ABL will destroy a ballistic missile during its boost phase, while it is still accelerating in the Earth’s atmosphere and before it can deploy its warheads. The Missile Defense Agency manages the ABL program, which is executed by the U.S. Air Force from Kirtland Air Force Base, Albuquerque, N.M. The Boeing Company provides the modified aircraft and the Battle Management System and is the overall systems integrator. Boeing’s ABL industry partners are Northrop Grumman , which supplies the High Energy Laser and the Beacon Illuminator Laser, and Lockheed Martin Space Systems Company, Sunnyvale, Calif., which provides the Beam Control/Fire Control System, including the nose-mounted turret.
During the test at Edwards Air Force Base, the laser beam traveled through the beam control/fire control system before exiting the aircraft through the nose-mounted turret. The beam control/fire control system steered and focused the beam onto a simulated ballistic-missile target.
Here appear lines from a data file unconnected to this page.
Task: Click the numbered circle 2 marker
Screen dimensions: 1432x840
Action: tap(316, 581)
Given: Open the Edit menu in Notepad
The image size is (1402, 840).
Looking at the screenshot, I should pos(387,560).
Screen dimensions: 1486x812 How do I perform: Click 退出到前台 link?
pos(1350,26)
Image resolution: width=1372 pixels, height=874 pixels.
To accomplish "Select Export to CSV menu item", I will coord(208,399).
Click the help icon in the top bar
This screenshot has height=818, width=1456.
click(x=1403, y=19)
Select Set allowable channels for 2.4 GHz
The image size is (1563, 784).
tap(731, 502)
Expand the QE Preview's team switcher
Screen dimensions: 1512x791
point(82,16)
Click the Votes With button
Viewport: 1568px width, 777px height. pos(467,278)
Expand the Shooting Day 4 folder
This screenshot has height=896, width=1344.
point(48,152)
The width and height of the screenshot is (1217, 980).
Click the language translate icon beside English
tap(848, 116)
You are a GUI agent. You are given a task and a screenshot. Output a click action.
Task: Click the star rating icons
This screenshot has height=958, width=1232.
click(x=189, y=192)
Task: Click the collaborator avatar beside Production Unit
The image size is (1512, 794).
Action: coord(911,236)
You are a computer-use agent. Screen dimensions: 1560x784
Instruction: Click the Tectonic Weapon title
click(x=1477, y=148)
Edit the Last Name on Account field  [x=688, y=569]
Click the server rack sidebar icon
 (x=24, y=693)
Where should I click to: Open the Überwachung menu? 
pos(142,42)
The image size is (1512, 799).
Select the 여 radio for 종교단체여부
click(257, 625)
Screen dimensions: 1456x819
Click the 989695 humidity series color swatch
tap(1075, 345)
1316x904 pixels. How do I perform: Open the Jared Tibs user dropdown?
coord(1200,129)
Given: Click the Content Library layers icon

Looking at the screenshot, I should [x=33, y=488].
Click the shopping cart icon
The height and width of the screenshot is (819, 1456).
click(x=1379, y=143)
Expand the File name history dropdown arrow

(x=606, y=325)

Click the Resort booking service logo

“This test is significant because it demonstrated that the Airborne Laser missile defense program has successfully integrated the entire weapon system aboard the ABL aircraft,” said Scott Fancher, vice president and general manager of Boeing Missile Defense Systems. “With the achievement of the first firing of the laser aboard the aircraft in September, the team has now completed the two major milestones it hoped to accomplish in 2008, keeping ABL on track to conduct the missile shootdown demonstration planned for next year.”
Michael Rinn, Boeing vice president and ABL program director, said the next step for the program is a series of longer-duration laser firings through the beam control/fire control system.
“Once we complete those tests, we will begin demonstrating the entire weapon system in flight,” Rinn said. “The team is meeting its commitment to deliver this transformational directed-energy weapon system in the near term.”
The program has logged many accomplishments over the past several years. In 2005, the high-energy laser demonstrated lethal levels of duration and power in the System Integration Laboratory at Edwards. In 2007, ABL completed numerous flight tests that demonstrated its ability to track an airborne target, measure and compensate for atmospheric conditions, and deliver a surrogate high-energy laser’s simulated lethal beam on the target. In September 2008, the team achieved “first light” by firing the high-energy laser into a calorimeter aboard the aircraft.